Marcos parece nos dizer que a fome da Palavra vem antes da fome corporal que Jesus também irá, depois, satisfazer. Se a mensagem de Jesus fosse acolhida seriamente seriam resolvidas a fome material e a fome de comunhão fraterna da humanidade. A proposta dele é sempre aquela do amor a Deus e ao próximo. Um amor real feito de sentimentos e razões, mas, sobretudo, de ações capazes de aproximar as pessoas, torna-las mais fraternas e amigas, construtoras de um mundo de paz e justiça. Com efeito, se ainda milhões de seres humanos passam fome e morrem de doenças, há tempo vencidas em outros lugares, é porque falta solidariedade e partilha. Esta é a Palavra-Boa Notícia que Jesus oferece a toda pessoa que decida reconhecer aos outros a mesma dignidade e o mesmo direito ao bem-viver. Para continuarmos a ser egoístas e interesseiros, cada um defendendo as suas vantagens e os seus privilégios através de armas atômicas, riquezas mal distribuídas ou leis injustas, não precisava que Deus Pai enviasse o seu Filho até nós.
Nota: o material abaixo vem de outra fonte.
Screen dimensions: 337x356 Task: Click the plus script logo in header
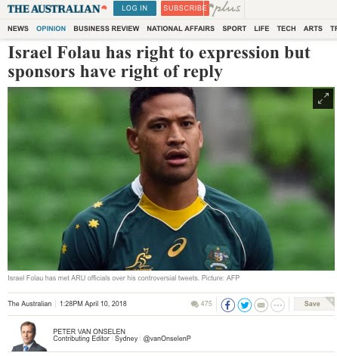click(226, 9)
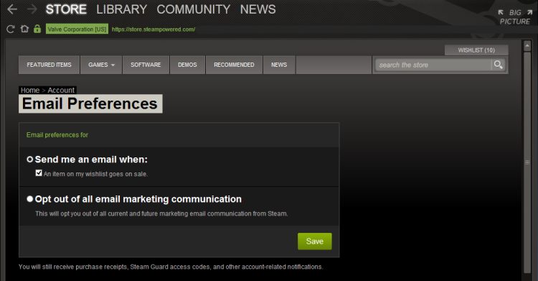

Todos percebemos que há muitas coisas erradas no mundo e que não foi Deus que as quis. No entanto, o nosso anseio de mudança é muito fraco. Não nos atormenta como a fome de comida e a sede de água. Basta pouco para nos distrair ou basta alcançar um degrau a mais na sociedade para esquecermos da exclusão dos demais. Sempre olhamos para aqueles que achamos mais no alto da escada da vida, dificilmente olhamos para baixo. Pela situação confusa, culpamos os outros, o sistema, o destino, ou até mesmo Deus. Aceitar a responsabilidade de cada um, a nossa também, se feita de pequenos gestos de indiferença e de falsidade, nos custa muito. Nos falta escutar o ensinamento de Jesus e confiar mais na sua Palavra. Enchemo-nos demais com as nossas conversas. Acabamos saturados como numa pregação enjoada que nunca acaba. Um pouco de silêncio como aquele ao qual Jesus convidou os discípulos nos faria muito bem.